Abriu a luminária, apertou bem a rosca que fazia a bandeja de cores girar, até que ela ficasse numa única posição. Ligou novamente o abajur que agora refletia apenas a cor vermelha. Naquele dia, não queria perceber, nem por um momento o azul morno que lhe lembrava gelo seco. O frio que queima sem esquentar. Queria mesmo a impressão do calor. Mesmo que fosse do inferno do desassossego.

Por Elga Arantes, 2009.

7 comentários:

Bel disse...

... E, ela veio! Chegou envolta no tom de vermelhidão. Ainda assim, veio cheia de cores ... como aquelas que se disfarçam na extensão da curvatura de um arco-íris. Veio com uma certa dor imcompreendida, ou disfarçada, ou anunciada pela sua auto-exigência ainda pulsante (tal qual o sangue que lhe confere vida).Veio dizer o que lhe vêm em forma de lampejo iluminado: sua luminária e a possibilidade de amar o desamor, ou ainda, desamar o amor. De toda forma, o amor é a essência da questão. E, isso é a materialização da vida: avermelhada em seu chamado ... anunciado.
Tão bom ler o que escreves, Elga. Acredite ... no amor!
Beijos, Bel.

Anônimo disse...

Credo!

Vai ser deprimida e infeliz assim lá longe!
Não é possível que não tenha alegrias nessa vida!
Talvez se você percebesse a vida com mais simplicidade e humildade, poderia notar as pequenas coisas que trazem felicidade às nossas vidas...

Sheyla disse...

Elga,
O desasossego algumas vezes é produtivo, mas na maioria das vezes creio ser desnecessário. Ah, se fôssemos prudentes a ponto de evitá-lo, heim? Mas há outras forças...
Graças a Deus existem as passagens...
Graças a Deus até as outras forças um dia passam.
Bjs.

Fernanda Matos disse...

Cor jamais ignorada...
Grito...
Expressão...
Derramanento...
De sangue, palavras, sentimentos...
Impossível não reagir ao vermelho...
Beijo amigo e vermelho, Nanda.
Belo texto.

sblogonoff café disse...

Sabe, nas artes o vermelho é uma cor primária. As cores primárias originam outras cores, dependendo da combinação. Algumas combinações são desastrosas, outras explosivas. Por outro lado, existem as combinações harmoniosas, as nuances, o arco-íris, os cristais e as refrações.
Para mim, o Amor sempre foi azul. Vermelho são as paixões, como o fogo. É a paixão que está relacionada com a dor. Passione é sofrimento excessivo, amor ardente. Tem tudo a ver com fogo, com vermelho.
Sei lá... Existe um tom de azul que para mim pinta o amor.
Essas luzes...
Essas luminárias...
Esses medos...
Precisávamos de uma aquarela e de um pote de certezas, embora nem as paixões e nem os amores comportem certezas!!!
Grande abraço, moça!

Anônimo disse...

Se nós pudéssemos ver o amanhã o que seria de seus planos?
Ninguém pode viver na tristeza pergunte aos seus amigos.
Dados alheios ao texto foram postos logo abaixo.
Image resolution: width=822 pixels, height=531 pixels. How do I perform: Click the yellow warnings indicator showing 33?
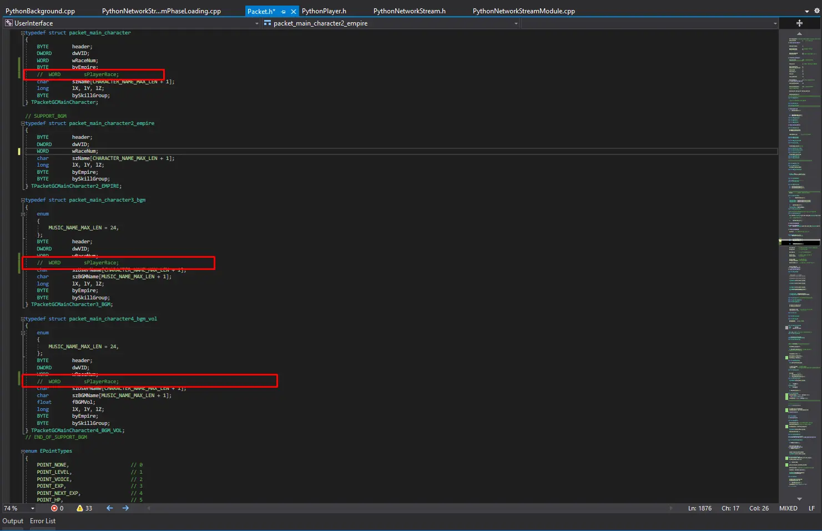tap(80, 508)
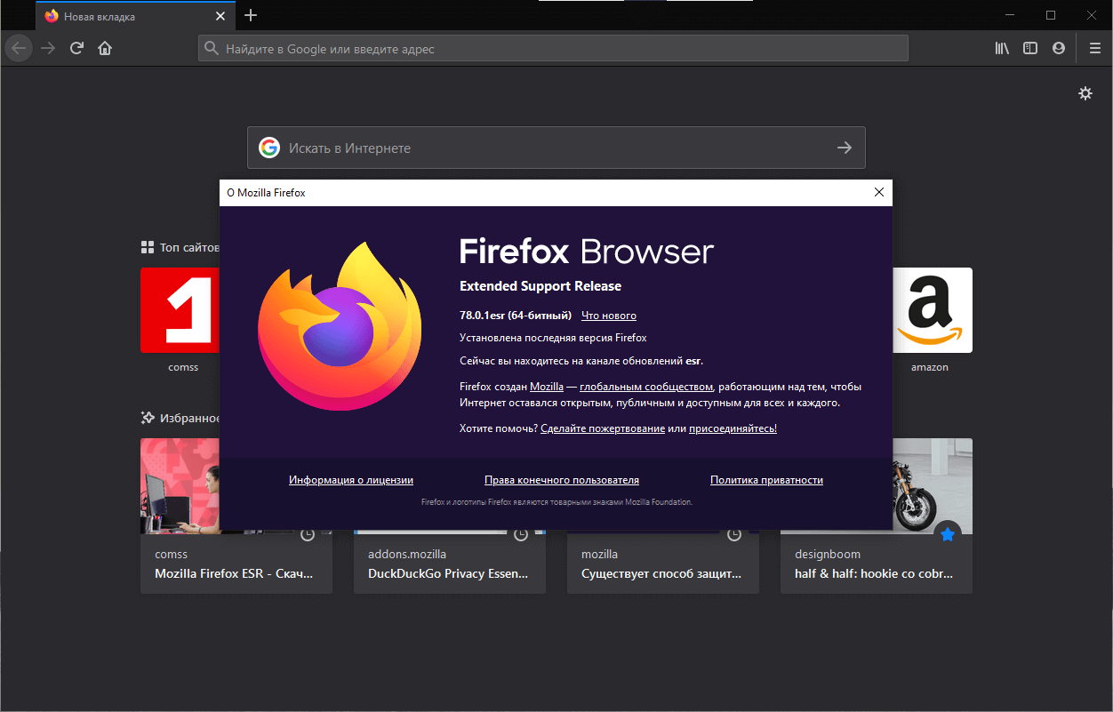Toggle the browser sidebar
This screenshot has width=1113, height=712.
click(1029, 48)
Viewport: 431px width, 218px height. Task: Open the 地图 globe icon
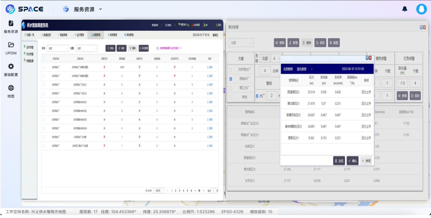pyautogui.click(x=11, y=91)
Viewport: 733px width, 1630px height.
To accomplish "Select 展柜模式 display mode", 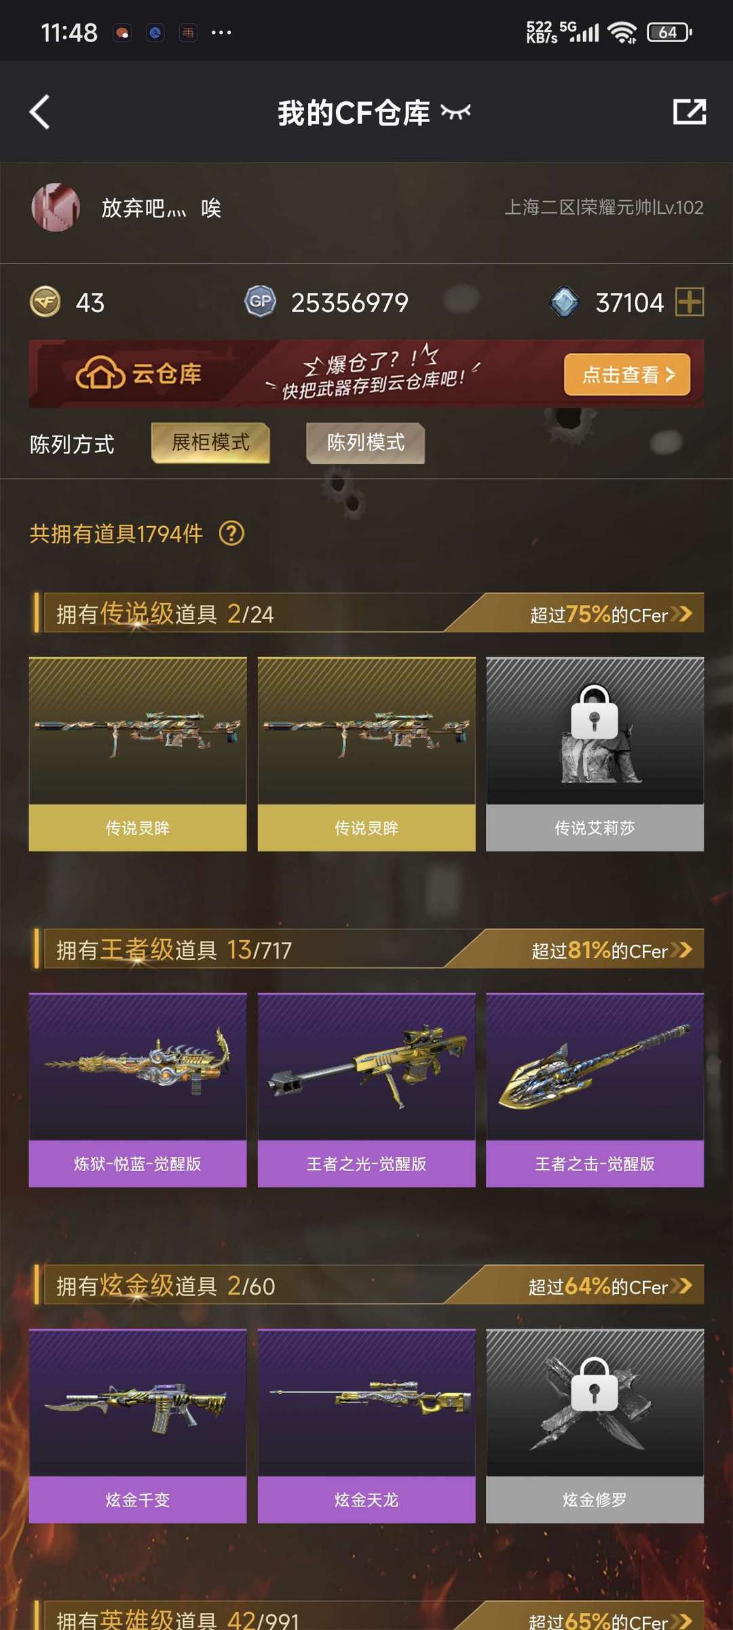I will click(210, 443).
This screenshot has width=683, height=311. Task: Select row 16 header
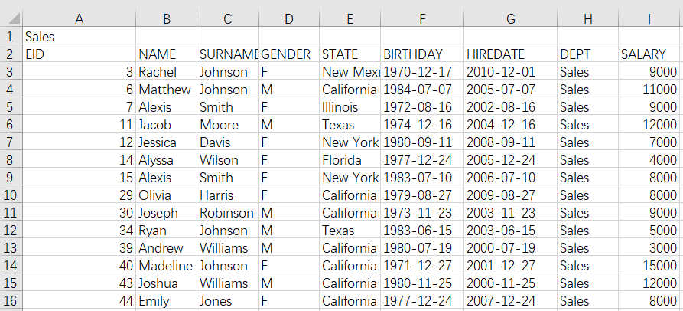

Tempos que você enganou, eles estão de volta reclamando.

Eu era o único que lavava o sangue de suas mãos.

Seu coração é duro é feito de pedra e é muito difícil enxerga-lo. Você não precisa ficar por conta própria.

Não chore esta noite.

Eu ainda amo você.

Karen disse...

é...
não sei o que está mais emocionante, o seu post ou os comentários.
e o laranja, que lembra o por do sol, é tão gostoso...
sabe, já senti esse medo de amar para sempre, e me incomodei quando percebi que estava deixando de amar. Tudo muito antagônico.
Coração, deixe a vida rolar, não se apegue aos medos. Depois que enfrentei os meus, nesse mesmo sentido, aconteceram coisas muito boas. vai por mim. se precisar, mesmo de longe, vc tem uma amiga aqui que pode segurar na mão. sempre.
gde beijo.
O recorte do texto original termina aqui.